• TASK DIRECTIONS
Repeat the data. Keep each line identical.

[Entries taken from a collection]
________________________

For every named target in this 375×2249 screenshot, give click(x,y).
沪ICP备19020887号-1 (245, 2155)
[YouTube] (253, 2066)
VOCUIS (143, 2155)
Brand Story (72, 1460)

________________________

• ANSWER TO THIS PROBLEM
For every named target in this 375×2249 screenshot, give click(x,y).
沪ICP备19020887号-1 (245, 2155)
[YouTube] (253, 2066)
VOCUIS (143, 2155)
Brand Story (72, 1460)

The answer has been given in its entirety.